Получив в юности большое наследство, он совершил три кругосветных путешествия. Приезжая в страны Востока, он изучал танцы разных народов, заканчивая порой их академии. Так он изучил все школы танца Индии и открыл для себя танцы Цейлона и Бирмы. Его эрудиция в области искусства было феноменальна. Он не только знал европейские языки, но и был знаком с персидским и санскритом. Музыкальность его была удивительна. Балеты ставил по партитуре, а не по клавиру, читая партитуры любой сложности, как дирижер. Никогда ни от кого мы не слышали более увлекательных рассказов о Египте. Он был прекрасный художник, резал скульптуры из дерева, любил маски. У него бывали выставки. Если мне не изменяет память, какое-то время учился у Врубеля. Приехал он в Ташкент ставить одноактный балет Козловского. Но Голейзовского обидели, и он уехал.
Очевидец его репетиции с одной известной балериной рассказал Алексею Федоровичу, как на четыре такта его музыки Касьян Ярославич предложил и показал двадцать пять вариантов движения. В конце концов балерина расплакалась и сказала: «Да скажите наконец, как надо».

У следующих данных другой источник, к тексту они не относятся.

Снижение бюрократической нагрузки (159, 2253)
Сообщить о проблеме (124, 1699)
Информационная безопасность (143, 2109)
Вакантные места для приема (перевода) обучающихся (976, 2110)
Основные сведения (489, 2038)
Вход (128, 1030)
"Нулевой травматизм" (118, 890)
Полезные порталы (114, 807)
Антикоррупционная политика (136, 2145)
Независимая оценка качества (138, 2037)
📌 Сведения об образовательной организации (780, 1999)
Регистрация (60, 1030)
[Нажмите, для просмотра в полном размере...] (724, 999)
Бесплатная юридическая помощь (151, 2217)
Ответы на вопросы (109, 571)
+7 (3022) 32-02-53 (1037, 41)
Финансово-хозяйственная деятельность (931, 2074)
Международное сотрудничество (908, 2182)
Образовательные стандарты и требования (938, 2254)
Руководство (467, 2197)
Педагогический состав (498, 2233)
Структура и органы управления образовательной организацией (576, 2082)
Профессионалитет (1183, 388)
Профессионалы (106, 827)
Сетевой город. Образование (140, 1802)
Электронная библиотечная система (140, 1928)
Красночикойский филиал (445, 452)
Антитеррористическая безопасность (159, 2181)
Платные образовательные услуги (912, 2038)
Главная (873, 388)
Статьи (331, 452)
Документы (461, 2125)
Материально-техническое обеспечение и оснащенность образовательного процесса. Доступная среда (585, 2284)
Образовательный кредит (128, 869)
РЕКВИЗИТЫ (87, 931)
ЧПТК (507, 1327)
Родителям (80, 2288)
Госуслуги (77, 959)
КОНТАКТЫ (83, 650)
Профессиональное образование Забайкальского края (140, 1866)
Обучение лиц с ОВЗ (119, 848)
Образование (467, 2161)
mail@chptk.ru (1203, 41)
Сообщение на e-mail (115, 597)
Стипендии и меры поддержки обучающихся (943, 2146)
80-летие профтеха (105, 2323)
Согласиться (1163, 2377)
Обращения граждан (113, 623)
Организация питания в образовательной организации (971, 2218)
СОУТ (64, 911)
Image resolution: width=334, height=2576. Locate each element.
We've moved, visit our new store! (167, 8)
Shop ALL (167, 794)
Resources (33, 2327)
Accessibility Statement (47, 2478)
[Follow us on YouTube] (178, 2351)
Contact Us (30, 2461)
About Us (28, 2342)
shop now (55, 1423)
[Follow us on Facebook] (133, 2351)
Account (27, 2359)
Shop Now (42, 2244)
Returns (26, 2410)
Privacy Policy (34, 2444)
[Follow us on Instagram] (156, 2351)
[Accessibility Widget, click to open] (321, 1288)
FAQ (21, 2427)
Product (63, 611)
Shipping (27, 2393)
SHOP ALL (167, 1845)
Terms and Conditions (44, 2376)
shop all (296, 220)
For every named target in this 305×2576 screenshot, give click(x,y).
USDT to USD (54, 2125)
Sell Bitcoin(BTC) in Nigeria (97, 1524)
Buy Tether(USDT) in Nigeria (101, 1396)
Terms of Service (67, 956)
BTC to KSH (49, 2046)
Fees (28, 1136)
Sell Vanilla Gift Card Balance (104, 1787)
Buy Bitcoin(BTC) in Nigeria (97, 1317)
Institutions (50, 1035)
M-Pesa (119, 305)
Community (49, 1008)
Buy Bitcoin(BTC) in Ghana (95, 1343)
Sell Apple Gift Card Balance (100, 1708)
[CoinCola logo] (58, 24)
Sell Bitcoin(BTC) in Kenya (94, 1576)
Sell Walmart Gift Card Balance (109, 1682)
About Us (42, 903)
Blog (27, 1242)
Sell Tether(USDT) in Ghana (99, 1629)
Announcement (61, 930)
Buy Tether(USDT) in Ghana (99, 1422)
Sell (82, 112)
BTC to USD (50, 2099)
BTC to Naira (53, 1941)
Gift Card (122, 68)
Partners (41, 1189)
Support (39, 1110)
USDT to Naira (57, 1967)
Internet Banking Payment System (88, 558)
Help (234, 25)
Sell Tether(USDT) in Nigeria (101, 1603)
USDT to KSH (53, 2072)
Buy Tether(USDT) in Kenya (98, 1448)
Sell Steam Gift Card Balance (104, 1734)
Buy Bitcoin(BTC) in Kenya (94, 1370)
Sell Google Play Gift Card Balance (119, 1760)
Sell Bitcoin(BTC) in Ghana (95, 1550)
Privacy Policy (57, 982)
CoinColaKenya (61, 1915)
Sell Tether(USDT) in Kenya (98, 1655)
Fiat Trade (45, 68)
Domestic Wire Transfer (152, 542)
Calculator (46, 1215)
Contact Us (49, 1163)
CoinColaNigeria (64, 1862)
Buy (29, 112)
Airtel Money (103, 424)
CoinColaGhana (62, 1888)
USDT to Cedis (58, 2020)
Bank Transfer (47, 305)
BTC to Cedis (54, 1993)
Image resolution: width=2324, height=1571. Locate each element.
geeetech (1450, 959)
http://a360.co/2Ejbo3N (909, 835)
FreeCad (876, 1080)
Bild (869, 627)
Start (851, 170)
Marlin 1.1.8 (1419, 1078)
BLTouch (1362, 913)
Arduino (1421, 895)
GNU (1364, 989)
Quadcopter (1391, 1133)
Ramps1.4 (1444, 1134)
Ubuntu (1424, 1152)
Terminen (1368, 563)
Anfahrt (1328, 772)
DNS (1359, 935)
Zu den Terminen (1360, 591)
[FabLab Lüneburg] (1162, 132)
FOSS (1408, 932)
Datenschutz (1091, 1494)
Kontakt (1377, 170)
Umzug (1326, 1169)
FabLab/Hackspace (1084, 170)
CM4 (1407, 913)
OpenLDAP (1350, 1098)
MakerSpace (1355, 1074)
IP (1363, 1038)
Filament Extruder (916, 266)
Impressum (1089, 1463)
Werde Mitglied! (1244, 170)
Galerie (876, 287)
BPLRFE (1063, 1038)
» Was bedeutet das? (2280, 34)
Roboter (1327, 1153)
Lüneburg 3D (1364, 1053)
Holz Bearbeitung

С первой же встречи с Касьяном Ярославичем между ним и Алексеем Федоровичем возникло, сразу и навсегда полное понимание. Узнавание друг друга происходило быстро, с нарастающей симпатией. Голейзовский полюбил музыку Алексея Федоровича и остался верен этой любви до конца. Козловский давно, со студенческих лет, любил и преклонялся перед его искусством, еще со времен постановки в Большом театре его балета «Иосиф Прекрасный» на музыку Сергея Никифоровича Василенко. Этот балет был событием в художественной жизни Москвы. Поразительная по красоте хореография, свежесть и дерзновенность были приняты зрителями восторженно, и это был, бесспорно, триумф Мастера. Этот успех еще больше разжег злобу его завистливых недоброжелателей. Начался процесс неустанной диффамации, который завершился десятилетним запретом. Было совершенно естественно, что сближение хореографа и композитора озарит их жизнь внезапно вспыхнувшей мечтой – создать совместно балет. Эта мечта почти осуществилась однажды, при обстоятельствах исключительно благоприятных.